■ Data shown ■
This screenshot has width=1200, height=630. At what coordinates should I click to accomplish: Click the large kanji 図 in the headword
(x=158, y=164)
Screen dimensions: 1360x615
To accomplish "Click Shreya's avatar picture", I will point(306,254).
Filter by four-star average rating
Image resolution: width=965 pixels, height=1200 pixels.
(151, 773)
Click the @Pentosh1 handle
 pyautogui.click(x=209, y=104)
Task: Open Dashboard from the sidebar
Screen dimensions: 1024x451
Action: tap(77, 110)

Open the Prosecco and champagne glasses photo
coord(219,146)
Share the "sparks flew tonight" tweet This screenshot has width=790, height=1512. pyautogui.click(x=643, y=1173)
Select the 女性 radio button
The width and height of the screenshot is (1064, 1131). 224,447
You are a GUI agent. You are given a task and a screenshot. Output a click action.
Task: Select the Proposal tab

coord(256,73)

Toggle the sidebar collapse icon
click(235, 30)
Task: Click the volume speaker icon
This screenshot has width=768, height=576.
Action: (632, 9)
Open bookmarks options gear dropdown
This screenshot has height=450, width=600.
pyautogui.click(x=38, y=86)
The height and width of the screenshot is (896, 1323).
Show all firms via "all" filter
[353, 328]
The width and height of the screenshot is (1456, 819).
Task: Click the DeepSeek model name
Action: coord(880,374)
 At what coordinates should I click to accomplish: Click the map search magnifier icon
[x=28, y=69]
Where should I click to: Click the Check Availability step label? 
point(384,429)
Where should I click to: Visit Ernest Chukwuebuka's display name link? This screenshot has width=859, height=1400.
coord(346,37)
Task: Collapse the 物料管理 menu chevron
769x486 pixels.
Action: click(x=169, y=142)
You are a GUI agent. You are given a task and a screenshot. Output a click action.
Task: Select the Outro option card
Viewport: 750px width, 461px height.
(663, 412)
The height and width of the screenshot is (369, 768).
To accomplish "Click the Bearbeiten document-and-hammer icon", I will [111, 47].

■ Required work ■
Say how many lines of the entries hold the string "will". Nothing but the number should be given.

■ Result of this exercise ■
2